• _Excerpt to read_:
■ ■ ■ ■ ■

For the inter-block feature restoration strategy, the first convolutional layer of a block was defined as inter-block features. They were fed into the convolutional layer of the other block. As Figure 3 shows, it includes three restoration ways, i.e., the abbreviated “single block—single layer”, “multiple blocks—single layers”, and “multiple blocks—multiple layers”. Here,“single block—single layer” represents the inter-block features of the current block that were added to a single convolutional layer of another block, as the black dotted line shows in Figure 3; “multiple blocks—single layers” means the inter-block features of the current block were simultaneously added to a single convolutional layer at the same location in other blocks, as the blue dotted line shows in Figure 3; and “multiple blocks—multiple layers” means the inter-block features of multiple blocks were supplied to multiple convolutional layers of another block at the same time, as the red dotted line shows. For Baseline-20, there are 4 blocks, leading to 42 restoration ways in total. Experiments were performed in Section 4 to compare the effect of the total 42 ways.

3.4.3. Intra-Block Feature Restoration Strategy

The output of the first convolutional layer of a block was defined as basic features of this block. The intra-block feature restoration strategy extracts the basic features of a block to add into the rest layers of this block, as Figure 4 shows. It includes 2 restoration ways, i.e., the abbreviated “single block” and “multiple blocks”. Here, “single block” represents a restoration way where the basic features of a block were added to one or more convolutional layers in this block, and “multiple blocks” denotes a restoration way where there are multiple blocks performing “single-block” restoration at the same time. For Baseline-20, there are 21 restoration ways in total. Experiments were performed in Section 4 to compare the effect of the total 21 ways.

3.4.4. How Features Are Restored

ResNet applied residual block learning for every few stacked layers. Figure 5 shows 18 and 34 layers of the ResNet building block. The block can be defined as:

y = F (x, {w_{i}}) + x

(8)

where x and y are input and output vectors of the considered layers.

F (x, {w_{i}})

represents the residual map to be learned. They add the latter extraction features after convolutional operations. Unlike short connection, feature restoration supplies features to the latter convolutional layers. We have defined this operation as:

y = F (x + f (x_{s}), {w_{i}})

(9)

where x is input vectors and y is output vectors.

■ ■ ■ ■ ■

• _Set problem_: Decide whether each statement agrees with the excerpt on feature restoration, answering yes or no and quoting the deciding words: (a) for Baseline-20, the inter-block strategy has 42 restoration ways in total; (b) the intra-block strategy includes three restoration ways; (c) Figure 3 marks "single block—single layer" with a blue dotted line. The items that follow have no connection to the excerpt on feature restoration.

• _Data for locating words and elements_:
■ ■ ■ ■ ■

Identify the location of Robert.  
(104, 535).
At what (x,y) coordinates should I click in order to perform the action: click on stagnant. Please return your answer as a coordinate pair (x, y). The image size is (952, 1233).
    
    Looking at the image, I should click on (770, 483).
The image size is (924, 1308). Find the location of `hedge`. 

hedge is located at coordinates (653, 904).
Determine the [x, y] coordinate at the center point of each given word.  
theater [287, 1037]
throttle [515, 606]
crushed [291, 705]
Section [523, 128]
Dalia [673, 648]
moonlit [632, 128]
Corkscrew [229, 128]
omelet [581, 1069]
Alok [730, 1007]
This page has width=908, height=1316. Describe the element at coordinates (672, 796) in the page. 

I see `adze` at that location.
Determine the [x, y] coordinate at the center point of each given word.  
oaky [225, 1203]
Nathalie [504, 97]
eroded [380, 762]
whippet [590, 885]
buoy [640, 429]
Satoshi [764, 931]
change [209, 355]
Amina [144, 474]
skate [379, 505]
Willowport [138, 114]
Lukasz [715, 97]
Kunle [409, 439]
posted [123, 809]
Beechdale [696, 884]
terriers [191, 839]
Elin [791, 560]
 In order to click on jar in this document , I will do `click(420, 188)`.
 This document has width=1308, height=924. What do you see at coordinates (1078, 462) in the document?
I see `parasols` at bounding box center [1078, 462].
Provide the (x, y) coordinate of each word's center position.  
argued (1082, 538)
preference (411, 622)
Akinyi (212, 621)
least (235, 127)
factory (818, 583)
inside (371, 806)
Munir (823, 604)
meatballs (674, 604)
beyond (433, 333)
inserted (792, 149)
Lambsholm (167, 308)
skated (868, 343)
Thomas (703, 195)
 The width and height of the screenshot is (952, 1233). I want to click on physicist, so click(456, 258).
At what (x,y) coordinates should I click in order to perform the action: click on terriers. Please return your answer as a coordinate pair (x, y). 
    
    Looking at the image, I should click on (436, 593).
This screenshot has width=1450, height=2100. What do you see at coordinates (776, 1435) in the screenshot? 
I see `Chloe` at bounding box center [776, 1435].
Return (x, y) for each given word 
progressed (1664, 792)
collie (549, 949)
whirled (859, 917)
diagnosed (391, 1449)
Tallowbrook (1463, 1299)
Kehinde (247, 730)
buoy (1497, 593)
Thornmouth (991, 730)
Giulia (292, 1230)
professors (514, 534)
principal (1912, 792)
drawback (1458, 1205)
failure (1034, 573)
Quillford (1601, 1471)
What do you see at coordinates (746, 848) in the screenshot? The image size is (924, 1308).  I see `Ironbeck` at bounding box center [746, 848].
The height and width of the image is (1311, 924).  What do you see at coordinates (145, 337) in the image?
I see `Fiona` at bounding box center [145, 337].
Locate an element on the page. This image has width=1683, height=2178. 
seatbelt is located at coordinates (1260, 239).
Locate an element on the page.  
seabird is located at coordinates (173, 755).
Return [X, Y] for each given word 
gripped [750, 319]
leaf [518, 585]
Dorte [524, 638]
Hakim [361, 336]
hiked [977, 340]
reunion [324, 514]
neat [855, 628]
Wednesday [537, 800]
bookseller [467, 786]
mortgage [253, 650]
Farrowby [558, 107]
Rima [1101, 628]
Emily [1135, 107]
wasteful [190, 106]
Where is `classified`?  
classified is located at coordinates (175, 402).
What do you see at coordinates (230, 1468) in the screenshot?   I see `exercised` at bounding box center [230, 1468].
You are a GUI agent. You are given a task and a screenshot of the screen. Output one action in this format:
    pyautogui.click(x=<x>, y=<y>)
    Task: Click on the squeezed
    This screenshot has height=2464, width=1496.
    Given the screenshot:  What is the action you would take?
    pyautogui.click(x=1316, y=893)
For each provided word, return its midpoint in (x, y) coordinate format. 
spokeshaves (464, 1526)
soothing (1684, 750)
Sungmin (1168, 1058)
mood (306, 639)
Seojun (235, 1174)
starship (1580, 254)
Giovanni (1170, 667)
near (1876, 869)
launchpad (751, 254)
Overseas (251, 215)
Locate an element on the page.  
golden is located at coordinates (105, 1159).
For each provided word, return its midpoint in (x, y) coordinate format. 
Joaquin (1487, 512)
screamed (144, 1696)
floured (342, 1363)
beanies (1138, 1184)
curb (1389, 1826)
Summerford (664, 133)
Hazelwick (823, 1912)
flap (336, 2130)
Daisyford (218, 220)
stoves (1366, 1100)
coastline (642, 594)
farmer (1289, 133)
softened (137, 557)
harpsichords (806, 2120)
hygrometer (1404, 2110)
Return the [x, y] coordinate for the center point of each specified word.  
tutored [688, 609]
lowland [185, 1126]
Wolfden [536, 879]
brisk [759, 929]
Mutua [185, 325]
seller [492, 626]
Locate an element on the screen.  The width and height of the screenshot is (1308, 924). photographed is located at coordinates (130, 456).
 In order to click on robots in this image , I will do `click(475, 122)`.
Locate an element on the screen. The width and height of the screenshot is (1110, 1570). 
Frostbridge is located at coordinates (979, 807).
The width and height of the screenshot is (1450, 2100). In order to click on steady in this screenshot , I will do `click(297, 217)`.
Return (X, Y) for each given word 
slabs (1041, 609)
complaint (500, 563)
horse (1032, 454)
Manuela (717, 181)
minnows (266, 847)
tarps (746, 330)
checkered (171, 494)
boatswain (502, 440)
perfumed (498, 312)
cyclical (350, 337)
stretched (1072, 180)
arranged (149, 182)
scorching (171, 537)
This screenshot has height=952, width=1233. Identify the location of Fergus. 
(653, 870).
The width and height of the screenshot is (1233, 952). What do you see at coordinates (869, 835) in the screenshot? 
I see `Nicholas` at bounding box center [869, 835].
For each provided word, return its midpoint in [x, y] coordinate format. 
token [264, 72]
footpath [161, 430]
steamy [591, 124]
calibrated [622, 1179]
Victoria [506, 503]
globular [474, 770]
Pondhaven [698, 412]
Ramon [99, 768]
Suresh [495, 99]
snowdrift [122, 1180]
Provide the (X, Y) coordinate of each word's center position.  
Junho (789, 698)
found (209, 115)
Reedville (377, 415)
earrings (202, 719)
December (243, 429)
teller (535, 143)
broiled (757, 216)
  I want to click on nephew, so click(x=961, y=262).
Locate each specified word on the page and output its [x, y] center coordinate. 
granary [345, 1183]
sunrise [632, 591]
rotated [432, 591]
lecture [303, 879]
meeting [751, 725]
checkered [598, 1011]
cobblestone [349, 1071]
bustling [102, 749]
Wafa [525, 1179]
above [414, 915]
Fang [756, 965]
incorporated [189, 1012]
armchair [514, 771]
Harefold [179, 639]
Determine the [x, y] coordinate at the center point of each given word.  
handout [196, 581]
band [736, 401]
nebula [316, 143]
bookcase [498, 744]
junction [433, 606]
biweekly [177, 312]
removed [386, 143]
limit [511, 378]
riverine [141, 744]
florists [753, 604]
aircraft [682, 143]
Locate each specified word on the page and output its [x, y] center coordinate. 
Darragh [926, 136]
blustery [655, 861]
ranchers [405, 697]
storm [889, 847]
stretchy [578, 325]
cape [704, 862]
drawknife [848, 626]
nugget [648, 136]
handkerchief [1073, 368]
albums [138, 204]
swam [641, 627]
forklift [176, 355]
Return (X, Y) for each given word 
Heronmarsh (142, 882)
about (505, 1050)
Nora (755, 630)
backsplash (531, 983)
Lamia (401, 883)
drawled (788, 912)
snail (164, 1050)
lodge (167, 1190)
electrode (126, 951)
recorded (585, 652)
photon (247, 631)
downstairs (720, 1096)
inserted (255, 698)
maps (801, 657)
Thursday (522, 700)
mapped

■ ■ ■ ■ ■

• _Response below_:
(a) Yes: "For Baseline-20, there are 4 blocks, leading to 42 restoration ways in total."
(b) No: "It includes 2 restoration ways"
(c) No: "as the black dotted line shows in Figure 3"